Он подумал, что ей лучше не знать, из каких именно мест ноги привели его сюда.
– Из Рима.
– Из Рима – и прямо в наш дом? – Улыбка, растянувшая ее губы, не отразилась на лице.
– Не прямо.
– А как же?
– Окольными путями.
Вы всегда отвечаете в двух словах?
– Нет, госпожа.
24
Приветствую тебя, госпожа (лат.).
Губы ее слегка дрогнули.
– Если вы хотите дождаться, когда толпа разойдется, то добро пожаловать.
– На толпу, – возразил Филиппе – ищущему совершенно не стоит обращать внимания.
– Ищущему?
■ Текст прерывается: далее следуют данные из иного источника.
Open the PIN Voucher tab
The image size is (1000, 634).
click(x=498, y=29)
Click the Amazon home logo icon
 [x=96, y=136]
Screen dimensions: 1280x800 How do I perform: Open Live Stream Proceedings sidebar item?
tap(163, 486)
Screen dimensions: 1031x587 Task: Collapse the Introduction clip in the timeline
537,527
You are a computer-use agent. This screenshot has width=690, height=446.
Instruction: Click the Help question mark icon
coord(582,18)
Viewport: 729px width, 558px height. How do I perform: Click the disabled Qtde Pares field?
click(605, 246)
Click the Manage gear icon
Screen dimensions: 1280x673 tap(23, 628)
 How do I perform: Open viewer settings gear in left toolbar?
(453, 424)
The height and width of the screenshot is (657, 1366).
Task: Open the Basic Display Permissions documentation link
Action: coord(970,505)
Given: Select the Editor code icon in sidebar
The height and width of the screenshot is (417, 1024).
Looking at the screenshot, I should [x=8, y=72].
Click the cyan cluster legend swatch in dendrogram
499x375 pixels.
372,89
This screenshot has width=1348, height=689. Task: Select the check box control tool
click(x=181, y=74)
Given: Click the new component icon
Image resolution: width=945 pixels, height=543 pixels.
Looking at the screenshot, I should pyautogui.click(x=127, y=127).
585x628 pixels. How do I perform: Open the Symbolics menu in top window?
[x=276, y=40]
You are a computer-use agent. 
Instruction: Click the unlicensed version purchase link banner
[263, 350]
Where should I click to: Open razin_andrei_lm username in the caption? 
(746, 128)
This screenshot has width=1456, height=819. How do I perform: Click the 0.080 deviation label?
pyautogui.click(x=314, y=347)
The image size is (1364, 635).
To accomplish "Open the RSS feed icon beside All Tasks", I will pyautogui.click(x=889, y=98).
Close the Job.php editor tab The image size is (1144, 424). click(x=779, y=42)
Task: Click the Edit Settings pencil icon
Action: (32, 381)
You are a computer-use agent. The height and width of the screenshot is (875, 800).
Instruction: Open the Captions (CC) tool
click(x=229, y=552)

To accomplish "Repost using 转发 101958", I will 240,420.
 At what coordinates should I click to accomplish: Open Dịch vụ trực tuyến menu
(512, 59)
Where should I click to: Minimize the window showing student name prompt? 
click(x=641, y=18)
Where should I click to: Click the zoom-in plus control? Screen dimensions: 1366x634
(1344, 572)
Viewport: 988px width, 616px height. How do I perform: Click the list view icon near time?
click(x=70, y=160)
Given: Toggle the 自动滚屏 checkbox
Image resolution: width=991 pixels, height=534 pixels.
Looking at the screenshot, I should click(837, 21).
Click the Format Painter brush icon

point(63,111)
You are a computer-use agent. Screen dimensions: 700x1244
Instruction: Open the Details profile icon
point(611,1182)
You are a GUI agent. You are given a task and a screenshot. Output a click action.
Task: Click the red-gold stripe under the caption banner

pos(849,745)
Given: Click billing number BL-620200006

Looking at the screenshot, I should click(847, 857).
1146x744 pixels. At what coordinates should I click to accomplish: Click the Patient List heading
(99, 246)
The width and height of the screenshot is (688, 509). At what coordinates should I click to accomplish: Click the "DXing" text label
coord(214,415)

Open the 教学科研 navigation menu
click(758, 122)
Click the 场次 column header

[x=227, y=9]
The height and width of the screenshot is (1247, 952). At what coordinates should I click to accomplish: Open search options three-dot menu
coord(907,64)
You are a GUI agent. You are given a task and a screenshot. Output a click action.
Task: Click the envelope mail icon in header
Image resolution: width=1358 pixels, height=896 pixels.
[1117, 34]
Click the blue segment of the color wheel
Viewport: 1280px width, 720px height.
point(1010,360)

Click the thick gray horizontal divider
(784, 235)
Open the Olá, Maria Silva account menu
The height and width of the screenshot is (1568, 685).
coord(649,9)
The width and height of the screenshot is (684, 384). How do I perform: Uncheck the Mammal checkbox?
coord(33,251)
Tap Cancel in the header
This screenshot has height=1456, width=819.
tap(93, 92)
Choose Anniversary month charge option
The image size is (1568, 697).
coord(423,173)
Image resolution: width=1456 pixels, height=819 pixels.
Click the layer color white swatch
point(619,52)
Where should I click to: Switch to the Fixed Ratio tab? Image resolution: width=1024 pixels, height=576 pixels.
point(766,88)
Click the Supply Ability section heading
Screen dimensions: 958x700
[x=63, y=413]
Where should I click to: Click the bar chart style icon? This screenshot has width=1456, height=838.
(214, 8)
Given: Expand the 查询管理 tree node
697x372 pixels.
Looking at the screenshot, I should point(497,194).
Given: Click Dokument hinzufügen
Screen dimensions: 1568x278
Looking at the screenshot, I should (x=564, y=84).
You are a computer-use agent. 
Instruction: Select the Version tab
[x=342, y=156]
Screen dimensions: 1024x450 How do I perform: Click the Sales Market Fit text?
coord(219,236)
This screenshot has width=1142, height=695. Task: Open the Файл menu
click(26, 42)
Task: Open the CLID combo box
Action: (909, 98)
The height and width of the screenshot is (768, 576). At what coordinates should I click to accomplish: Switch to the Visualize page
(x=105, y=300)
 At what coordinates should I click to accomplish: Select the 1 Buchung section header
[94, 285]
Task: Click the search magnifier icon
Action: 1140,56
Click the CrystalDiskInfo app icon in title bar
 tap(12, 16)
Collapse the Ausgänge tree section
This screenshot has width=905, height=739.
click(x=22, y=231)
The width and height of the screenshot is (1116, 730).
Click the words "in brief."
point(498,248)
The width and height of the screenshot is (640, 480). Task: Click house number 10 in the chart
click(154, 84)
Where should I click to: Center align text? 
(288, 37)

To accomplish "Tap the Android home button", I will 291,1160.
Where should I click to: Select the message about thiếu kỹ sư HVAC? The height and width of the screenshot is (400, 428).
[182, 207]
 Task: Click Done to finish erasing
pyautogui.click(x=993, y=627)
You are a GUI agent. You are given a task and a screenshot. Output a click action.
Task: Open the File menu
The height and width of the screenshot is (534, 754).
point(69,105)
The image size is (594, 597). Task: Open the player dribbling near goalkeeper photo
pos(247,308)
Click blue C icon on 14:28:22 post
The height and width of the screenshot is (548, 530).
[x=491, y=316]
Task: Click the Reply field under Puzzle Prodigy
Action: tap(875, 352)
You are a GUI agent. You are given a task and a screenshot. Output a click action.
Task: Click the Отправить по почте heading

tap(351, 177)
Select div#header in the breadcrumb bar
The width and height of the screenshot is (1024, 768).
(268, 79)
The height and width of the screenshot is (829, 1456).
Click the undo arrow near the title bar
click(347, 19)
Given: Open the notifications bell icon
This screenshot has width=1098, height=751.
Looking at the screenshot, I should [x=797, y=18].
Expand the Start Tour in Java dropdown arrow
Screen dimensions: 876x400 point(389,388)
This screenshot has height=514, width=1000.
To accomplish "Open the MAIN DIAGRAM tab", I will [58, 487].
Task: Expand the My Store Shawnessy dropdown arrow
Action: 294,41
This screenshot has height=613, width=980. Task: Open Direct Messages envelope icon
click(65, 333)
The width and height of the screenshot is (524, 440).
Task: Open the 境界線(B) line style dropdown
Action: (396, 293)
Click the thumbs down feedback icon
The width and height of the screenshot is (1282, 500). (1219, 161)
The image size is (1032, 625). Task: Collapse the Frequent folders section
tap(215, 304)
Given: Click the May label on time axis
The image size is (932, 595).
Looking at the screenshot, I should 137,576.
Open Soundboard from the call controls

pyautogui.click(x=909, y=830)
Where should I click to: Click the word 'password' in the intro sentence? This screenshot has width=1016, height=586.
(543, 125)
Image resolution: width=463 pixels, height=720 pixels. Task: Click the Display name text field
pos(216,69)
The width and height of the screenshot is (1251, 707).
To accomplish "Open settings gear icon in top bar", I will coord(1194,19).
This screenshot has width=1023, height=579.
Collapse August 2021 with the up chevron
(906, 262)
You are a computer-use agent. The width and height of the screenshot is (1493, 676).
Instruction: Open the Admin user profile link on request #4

Чего же вы ищете?
Филиппо знал, что в данном случае правда окажется самым могучим средством.
– Веру, – ответил он.
– И вы надеетесь найти ее здесь?
– Здесь я надеюсь найти ответ.
– Ответ, в котором тоже всего два слова?
– Возможно, – согласился Филиппо. – Как насчет такого: «Кодекс Гигас»?
Она так долго молчала, что Филиппо решил уже, что пошел по ложному пути. Но затем он заметил, что атмосфера в доме неожиданно изменилась. Ее изящная высокая фигура теперь, казалось, излучала холод, которого раньше не было. Он потрясенно понял, что холод этот направлен на него.
– Следуйте за мной, – приказала женщина и молча пошла вверх по лестнице.
8
Вольфганг Зелендер, спотыкаясь, брел вперед. Аббат подозревал, что состояние оцепенения, в которое было погружено его тело, не было бы таким серьезным, если бы он попытался получше разобраться в ситуации. Но, к сожалению, это было невозможно. Принять тот факт, что он и его монахи действительно вынуждены были бежать – именно бежать, а не отступать по заранее намеченному плану или совершать частичную эвакуацию монастыря, – для него было просто-напросто чересчур. Вольфганг чувствовал себя так, будто находился в ночном кошмаре, и то, что он с трудом переставлял ноги, что холод сковывал его движения, а пение монахов, заглушаемое сырым и холодным, дующим резкими порывами ветром, превращалось в еле слышные причитания, еще больше усиливало ощущение потерянности.
Время от времени у него в черепе возникала какая-нибудь трезвая мысль и внутренний голос укоризненно говорил ему, что он повел себя не так, как надлежало поступить пастырю своего стада. И тогда он смутно чувствовал стыд и отшатывался от картины, на которой беспомощный аббат Вольфганг молился у себя в келье, в то время как смотритель винного погреба и привратник (да-да, именно он!) почти хладнокровно организовывали побег, совершенно не нуждаясь в его помощи. Вольфганг вспомнил, как его взяли под руки и вывели из кельи, и перед глазами мелькнуло помещение, так долго служившее центром его деятельности. Аббат вспомнил надпись «Vade retro, satanas!»(он сам нацарапал ее ногтем по сырой штукатурке), которую приказал оставить, а рядом с ней еще один отчаянный крик: «Eli, eli, lama sabachthani?» [25]
25
Боже мой! Боже мой! Для чего Ты Меня оставил? (Марка, 15:34).